== Prompt ==
Count the rows below that contain the word "what", and reply with only that number.

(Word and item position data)
· · · ·

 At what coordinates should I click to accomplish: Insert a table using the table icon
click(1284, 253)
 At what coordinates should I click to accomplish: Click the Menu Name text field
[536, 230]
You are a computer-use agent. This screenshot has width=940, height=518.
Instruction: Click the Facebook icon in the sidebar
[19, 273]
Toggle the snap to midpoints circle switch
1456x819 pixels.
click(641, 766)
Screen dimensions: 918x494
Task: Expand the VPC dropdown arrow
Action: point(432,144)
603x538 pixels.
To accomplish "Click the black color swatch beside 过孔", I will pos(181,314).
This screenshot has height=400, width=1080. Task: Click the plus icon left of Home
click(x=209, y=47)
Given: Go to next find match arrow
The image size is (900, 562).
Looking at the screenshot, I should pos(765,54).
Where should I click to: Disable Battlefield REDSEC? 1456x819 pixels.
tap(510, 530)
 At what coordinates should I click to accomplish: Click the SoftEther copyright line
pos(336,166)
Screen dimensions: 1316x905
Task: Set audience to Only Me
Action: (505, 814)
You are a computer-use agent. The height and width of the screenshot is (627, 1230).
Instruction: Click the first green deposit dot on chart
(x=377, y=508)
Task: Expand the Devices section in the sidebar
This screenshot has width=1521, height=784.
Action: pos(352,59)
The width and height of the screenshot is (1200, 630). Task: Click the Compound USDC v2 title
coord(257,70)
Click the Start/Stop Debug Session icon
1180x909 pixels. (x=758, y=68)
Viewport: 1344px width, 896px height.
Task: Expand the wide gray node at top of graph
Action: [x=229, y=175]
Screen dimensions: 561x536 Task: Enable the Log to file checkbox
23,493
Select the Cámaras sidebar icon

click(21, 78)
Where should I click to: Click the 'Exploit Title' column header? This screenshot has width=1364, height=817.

· · · ·

== Result of the exercise ==
3